## Records for the task

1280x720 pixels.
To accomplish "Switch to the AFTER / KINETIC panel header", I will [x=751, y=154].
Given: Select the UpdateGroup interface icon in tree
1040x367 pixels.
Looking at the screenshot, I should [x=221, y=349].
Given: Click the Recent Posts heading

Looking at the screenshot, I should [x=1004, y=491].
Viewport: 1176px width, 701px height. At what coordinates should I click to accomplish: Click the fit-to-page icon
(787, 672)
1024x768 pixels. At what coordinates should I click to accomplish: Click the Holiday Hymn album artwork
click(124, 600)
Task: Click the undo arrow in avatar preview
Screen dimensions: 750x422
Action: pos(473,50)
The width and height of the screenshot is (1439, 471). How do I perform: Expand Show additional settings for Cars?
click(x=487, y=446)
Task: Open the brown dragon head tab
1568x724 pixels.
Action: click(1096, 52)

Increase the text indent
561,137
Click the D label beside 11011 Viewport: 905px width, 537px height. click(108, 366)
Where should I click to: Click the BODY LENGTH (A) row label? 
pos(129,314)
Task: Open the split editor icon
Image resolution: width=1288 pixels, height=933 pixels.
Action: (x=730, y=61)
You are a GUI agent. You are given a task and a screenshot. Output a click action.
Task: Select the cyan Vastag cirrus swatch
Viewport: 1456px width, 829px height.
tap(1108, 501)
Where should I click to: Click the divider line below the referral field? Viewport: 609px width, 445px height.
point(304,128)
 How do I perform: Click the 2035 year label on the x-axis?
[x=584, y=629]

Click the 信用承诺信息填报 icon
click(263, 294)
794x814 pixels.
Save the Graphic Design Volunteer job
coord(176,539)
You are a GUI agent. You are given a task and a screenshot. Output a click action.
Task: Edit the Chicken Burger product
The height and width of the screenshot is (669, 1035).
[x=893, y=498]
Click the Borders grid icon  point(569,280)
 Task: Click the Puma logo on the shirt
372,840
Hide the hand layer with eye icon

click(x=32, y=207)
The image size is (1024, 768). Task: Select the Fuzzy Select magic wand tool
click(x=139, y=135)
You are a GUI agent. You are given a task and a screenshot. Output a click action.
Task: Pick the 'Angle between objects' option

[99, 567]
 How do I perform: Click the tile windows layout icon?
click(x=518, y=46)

## Exercise task
Arrange the lines from the start of the entries through the line with "Action: pos(473,50)" as a JSON list of strings, one string per line, leaving out blank lines.

## Written answer
[
  "1280x720 pixels.",
  "To accomplish \"Switch to the AFTER / KINETIC panel header\", I will [x=751, y=154].",
  "Given: Select the UpdateGroup interface icon in tree",
  "1040x367 pixels.",
  "Looking at the screenshot, I should [x=221, y=349].",
  "Given: Click the Recent Posts heading",
  "Looking at the screenshot, I should [x=1004, y=491].",
  "Viewport: 1176px width, 701px height. At what coordinates should I click to accomplish: Click the fit-to-page icon",
  "(787, 672)",
  "1024x768 pixels. At what coordinates should I click to accomplish: Click the Holiday Hymn album artwork",
  "click(124, 600)",
  "Task: Click the undo arrow in avatar preview",
  "Screen dimensions: 750x422",
  "Action: pos(473,50)"
]